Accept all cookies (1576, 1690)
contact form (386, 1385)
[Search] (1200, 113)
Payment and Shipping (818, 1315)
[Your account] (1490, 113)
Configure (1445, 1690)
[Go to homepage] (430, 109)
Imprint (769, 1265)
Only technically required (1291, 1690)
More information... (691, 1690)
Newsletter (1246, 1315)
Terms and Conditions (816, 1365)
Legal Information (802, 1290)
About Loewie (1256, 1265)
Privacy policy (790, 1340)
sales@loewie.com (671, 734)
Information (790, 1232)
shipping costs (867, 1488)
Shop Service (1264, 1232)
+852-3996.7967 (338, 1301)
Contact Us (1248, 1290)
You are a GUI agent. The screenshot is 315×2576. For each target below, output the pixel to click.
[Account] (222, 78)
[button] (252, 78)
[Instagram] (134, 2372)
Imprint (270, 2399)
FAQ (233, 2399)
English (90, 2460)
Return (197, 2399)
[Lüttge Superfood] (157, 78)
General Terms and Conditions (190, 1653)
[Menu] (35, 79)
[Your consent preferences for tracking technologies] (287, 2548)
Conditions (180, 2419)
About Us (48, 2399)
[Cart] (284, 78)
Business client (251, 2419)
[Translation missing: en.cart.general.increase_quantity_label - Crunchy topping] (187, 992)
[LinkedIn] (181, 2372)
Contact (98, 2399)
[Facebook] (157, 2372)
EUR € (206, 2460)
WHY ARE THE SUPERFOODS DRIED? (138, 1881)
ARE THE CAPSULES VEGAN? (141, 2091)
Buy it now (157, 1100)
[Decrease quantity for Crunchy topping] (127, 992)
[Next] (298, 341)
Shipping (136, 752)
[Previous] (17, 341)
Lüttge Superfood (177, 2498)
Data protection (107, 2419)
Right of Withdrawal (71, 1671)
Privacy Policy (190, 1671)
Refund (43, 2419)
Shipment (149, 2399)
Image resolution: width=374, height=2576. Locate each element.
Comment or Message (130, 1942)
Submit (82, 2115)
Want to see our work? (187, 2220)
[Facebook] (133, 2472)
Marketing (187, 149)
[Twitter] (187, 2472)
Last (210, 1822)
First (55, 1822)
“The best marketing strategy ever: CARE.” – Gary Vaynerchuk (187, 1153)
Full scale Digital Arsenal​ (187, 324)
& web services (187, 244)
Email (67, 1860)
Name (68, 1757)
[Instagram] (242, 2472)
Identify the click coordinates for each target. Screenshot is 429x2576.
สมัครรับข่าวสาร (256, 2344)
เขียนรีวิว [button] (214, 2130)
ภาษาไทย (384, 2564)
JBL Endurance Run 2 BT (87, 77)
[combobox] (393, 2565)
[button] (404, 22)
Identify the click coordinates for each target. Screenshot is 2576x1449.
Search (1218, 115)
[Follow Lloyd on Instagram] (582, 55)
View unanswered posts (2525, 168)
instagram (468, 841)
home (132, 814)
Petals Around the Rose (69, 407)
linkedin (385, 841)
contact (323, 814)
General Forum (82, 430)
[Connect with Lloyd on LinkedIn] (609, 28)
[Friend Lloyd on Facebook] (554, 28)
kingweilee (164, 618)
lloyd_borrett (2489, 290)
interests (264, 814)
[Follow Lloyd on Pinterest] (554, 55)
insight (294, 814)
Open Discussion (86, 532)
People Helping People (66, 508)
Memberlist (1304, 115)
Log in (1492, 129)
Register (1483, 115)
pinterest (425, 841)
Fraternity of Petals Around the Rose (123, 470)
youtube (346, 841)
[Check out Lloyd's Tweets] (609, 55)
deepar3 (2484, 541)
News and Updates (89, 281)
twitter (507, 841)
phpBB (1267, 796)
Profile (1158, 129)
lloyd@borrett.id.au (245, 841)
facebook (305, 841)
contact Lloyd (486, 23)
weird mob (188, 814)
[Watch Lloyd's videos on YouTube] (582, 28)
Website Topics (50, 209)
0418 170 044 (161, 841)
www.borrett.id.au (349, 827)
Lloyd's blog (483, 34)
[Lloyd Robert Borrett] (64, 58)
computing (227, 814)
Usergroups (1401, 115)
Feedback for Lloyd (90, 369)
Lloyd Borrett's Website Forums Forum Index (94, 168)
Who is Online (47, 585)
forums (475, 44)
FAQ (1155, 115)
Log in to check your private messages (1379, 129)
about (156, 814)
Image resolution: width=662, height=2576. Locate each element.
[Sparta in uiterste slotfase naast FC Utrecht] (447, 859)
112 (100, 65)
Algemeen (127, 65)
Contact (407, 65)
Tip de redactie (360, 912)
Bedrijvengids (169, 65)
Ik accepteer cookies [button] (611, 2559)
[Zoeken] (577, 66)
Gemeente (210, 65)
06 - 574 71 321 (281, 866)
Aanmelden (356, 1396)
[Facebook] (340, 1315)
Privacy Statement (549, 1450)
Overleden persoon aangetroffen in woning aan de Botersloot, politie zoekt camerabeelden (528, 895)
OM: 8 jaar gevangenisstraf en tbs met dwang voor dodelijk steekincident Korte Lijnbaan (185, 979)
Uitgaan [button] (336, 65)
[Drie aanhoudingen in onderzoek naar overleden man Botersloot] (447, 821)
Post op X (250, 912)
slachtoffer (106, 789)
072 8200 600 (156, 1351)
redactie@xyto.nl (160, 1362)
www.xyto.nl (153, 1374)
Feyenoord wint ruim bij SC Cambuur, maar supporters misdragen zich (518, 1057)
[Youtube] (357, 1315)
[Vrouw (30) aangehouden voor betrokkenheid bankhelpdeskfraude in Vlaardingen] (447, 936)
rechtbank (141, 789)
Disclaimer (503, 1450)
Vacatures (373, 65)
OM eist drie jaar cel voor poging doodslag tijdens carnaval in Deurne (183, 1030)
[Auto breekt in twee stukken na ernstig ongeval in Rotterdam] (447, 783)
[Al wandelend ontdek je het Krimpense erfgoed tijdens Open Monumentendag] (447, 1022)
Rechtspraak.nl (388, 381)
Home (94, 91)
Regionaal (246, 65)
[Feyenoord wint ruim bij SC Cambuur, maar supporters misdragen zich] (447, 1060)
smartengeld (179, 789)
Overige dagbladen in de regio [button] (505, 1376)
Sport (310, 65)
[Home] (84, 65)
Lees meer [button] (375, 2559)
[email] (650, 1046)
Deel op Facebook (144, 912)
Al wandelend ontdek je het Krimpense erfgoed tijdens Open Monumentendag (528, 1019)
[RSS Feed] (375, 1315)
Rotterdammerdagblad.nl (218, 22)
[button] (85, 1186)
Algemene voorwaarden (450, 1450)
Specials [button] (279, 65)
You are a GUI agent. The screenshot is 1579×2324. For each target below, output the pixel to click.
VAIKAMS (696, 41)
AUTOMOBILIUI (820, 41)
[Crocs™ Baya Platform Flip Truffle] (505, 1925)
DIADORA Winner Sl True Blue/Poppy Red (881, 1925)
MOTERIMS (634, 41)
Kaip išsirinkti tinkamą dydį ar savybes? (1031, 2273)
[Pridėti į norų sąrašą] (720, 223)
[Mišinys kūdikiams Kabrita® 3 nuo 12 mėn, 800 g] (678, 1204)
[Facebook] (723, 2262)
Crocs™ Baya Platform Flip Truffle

## About this task
Go back to the listing above. Copy word for word the lines from the one with "General Forum (82, 430)" through the one with "youtube (346, 841)", and nothing more.

## Task response
General Forum (82, 430)
[Connect with Lloyd on LinkedIn] (609, 28)
[Friend Lloyd on Facebook] (554, 28)
kingweilee (164, 618)
lloyd_borrett (2489, 290)
interests (264, 814)
[Follow Lloyd on Pinterest] (554, 55)
insight (294, 814)
Open Discussion (86, 532)
People Helping People (66, 508)
Memberlist (1304, 115)
Log in (1492, 129)
Register (1483, 115)
pinterest (425, 841)
Fraternity of Petals Around the Rose (123, 470)
youtube (346, 841)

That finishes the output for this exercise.